◆ **PROBLEM DETAILS**: Once the line with "Task: Focus the 字体高度 text box" is found in the entries below, repeat it and each following line exactly, up to and including the line with "You are a computer-use agent. The". Add no other lines.

◆ **DATA SHOWN**:
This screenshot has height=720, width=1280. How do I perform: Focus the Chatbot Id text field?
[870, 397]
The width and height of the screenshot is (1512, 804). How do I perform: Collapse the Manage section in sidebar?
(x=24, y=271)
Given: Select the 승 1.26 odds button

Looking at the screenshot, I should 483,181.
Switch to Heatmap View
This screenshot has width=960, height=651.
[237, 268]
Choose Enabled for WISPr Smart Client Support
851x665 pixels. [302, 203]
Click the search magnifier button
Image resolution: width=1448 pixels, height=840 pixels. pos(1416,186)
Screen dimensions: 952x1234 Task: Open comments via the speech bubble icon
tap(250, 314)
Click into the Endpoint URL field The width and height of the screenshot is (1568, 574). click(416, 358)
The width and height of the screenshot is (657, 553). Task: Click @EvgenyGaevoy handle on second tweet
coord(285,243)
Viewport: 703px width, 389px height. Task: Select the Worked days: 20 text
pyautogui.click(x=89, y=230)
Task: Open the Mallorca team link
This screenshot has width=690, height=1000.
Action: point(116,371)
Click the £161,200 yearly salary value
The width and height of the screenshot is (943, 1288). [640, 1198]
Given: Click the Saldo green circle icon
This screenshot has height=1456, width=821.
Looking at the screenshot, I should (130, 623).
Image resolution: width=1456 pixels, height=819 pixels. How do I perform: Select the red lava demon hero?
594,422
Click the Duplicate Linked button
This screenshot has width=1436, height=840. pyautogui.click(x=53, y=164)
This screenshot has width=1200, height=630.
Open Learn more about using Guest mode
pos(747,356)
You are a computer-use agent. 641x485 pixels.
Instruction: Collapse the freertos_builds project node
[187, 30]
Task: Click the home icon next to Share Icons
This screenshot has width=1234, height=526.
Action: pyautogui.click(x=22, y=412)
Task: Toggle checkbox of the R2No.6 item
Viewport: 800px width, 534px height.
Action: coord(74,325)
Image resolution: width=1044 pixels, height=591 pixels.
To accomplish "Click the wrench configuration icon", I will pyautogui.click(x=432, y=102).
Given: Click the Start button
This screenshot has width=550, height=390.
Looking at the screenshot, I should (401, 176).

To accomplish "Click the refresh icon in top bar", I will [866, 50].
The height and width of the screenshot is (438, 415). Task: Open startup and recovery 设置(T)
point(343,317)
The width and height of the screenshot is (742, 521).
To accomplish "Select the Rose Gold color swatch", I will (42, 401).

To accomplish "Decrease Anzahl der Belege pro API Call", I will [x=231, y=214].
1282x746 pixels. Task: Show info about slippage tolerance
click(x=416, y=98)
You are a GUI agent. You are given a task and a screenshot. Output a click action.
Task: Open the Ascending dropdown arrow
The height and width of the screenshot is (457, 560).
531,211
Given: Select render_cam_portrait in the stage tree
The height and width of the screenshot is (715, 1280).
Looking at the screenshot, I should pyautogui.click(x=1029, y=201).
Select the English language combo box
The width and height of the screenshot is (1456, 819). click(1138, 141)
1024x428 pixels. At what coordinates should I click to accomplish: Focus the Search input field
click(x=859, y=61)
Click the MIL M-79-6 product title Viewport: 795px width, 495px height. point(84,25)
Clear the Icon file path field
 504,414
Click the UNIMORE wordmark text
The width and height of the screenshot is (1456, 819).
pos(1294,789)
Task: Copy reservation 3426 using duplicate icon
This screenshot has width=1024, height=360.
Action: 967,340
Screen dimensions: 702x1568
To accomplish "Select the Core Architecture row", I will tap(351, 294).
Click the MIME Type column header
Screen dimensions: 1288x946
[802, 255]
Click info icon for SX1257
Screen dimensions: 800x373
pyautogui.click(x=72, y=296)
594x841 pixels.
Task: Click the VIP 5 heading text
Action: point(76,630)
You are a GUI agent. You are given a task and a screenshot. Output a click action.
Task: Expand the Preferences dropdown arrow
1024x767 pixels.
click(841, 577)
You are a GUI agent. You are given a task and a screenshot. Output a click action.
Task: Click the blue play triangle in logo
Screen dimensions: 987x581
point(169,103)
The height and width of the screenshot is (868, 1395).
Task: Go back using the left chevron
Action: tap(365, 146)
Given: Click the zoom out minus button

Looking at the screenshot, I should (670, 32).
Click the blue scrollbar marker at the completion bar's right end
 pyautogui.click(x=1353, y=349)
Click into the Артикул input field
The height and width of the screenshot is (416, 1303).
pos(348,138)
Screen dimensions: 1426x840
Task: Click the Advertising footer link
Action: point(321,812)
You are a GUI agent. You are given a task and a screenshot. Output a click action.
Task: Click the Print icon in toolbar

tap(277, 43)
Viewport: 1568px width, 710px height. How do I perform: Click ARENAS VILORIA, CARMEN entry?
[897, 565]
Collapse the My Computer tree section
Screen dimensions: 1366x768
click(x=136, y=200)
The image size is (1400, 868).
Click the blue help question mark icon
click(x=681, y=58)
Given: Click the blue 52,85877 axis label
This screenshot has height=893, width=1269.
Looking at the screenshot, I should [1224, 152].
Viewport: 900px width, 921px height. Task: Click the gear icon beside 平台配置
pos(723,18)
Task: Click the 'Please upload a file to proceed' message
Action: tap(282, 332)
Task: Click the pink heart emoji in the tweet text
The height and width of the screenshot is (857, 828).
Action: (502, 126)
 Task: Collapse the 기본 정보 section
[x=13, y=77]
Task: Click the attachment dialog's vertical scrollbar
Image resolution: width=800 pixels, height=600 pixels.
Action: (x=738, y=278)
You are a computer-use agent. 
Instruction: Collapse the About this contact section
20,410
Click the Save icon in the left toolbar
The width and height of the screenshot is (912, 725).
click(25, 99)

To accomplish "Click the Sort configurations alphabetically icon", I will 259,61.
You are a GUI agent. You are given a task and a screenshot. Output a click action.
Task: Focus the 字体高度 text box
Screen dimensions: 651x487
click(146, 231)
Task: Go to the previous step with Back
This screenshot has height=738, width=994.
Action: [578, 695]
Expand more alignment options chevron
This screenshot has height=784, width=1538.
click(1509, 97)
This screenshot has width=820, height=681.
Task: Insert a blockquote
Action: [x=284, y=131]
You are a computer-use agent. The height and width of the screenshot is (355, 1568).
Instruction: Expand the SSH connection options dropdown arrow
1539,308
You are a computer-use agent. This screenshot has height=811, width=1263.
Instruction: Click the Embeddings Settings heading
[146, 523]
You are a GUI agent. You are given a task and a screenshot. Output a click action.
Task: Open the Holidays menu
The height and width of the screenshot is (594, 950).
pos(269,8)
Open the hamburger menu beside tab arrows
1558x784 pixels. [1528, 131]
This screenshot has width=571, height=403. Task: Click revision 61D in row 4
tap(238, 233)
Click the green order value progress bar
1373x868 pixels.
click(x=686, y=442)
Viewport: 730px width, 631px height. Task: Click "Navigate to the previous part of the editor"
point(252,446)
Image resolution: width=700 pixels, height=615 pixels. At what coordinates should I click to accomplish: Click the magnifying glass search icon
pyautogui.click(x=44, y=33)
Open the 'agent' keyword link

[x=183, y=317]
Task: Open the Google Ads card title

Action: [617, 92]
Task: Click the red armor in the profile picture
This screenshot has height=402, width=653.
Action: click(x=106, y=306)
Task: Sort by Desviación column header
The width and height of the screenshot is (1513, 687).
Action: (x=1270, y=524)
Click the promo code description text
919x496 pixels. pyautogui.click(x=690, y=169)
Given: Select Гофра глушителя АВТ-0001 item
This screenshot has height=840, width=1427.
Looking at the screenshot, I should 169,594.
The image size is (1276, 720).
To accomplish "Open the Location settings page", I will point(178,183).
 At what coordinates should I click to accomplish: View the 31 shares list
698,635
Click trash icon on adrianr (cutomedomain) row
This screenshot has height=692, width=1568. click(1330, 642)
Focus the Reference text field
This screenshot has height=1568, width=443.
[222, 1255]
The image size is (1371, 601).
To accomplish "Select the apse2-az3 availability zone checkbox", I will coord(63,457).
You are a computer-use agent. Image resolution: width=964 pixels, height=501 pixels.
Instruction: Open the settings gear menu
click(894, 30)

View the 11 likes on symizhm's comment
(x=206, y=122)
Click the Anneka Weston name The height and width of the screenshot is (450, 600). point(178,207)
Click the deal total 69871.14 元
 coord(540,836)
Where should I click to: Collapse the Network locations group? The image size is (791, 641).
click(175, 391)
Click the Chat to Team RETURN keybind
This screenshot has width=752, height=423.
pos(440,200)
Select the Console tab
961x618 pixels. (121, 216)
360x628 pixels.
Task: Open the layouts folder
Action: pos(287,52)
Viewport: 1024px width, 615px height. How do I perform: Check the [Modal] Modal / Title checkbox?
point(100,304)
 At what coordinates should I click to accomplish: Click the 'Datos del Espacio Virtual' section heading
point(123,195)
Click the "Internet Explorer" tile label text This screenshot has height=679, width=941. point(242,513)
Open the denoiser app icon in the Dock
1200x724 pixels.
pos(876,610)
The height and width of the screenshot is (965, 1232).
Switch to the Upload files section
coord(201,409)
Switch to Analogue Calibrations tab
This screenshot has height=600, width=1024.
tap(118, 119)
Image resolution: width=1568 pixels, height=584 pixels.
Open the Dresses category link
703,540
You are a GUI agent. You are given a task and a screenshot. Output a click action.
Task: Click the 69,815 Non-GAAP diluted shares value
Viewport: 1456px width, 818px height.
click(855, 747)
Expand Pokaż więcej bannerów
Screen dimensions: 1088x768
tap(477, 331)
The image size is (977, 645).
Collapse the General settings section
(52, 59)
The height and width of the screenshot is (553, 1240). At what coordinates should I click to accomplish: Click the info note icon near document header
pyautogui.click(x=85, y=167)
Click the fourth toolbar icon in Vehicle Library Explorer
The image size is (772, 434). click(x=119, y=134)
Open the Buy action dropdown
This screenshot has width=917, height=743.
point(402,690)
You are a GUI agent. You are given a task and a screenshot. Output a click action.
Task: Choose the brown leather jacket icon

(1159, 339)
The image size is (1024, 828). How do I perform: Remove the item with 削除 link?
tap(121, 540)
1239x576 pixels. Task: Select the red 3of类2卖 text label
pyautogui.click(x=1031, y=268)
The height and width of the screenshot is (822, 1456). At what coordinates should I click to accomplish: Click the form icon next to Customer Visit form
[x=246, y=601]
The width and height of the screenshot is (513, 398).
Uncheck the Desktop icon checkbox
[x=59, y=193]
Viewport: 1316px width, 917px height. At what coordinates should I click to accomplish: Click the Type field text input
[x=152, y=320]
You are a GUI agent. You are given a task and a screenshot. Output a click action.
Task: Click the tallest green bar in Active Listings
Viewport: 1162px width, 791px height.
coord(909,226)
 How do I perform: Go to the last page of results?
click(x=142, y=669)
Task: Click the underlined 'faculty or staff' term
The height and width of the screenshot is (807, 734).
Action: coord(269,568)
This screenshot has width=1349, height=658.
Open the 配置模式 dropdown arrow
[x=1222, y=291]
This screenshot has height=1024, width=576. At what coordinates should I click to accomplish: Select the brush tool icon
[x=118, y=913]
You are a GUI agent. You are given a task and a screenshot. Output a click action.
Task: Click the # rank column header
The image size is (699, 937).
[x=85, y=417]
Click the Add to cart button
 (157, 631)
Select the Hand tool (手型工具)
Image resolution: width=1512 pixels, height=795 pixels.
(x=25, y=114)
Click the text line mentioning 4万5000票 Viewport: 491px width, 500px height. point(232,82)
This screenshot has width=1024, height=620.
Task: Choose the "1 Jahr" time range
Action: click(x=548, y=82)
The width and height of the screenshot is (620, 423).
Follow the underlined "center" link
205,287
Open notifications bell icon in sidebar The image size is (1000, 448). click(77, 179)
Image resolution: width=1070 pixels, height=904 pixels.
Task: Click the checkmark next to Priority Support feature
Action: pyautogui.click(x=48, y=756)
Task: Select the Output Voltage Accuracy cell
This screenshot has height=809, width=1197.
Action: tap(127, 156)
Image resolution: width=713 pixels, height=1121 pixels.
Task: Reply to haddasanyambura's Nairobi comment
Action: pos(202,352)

◆ **SOLVED EXERCISE**:
Task: Focus the 字体高度 text box
Screen dimensions: 651x487
click(146, 231)
Task: Go to the previous step with Back
This screenshot has height=738, width=994.
Action: [578, 695]
Expand more alignment options chevron
This screenshot has height=784, width=1538.
click(1509, 97)
This screenshot has width=820, height=681.
Task: Insert a blockquote
Action: [x=284, y=131]
You are a computer-use agent. The height and width of the screenshot is (355, 1568).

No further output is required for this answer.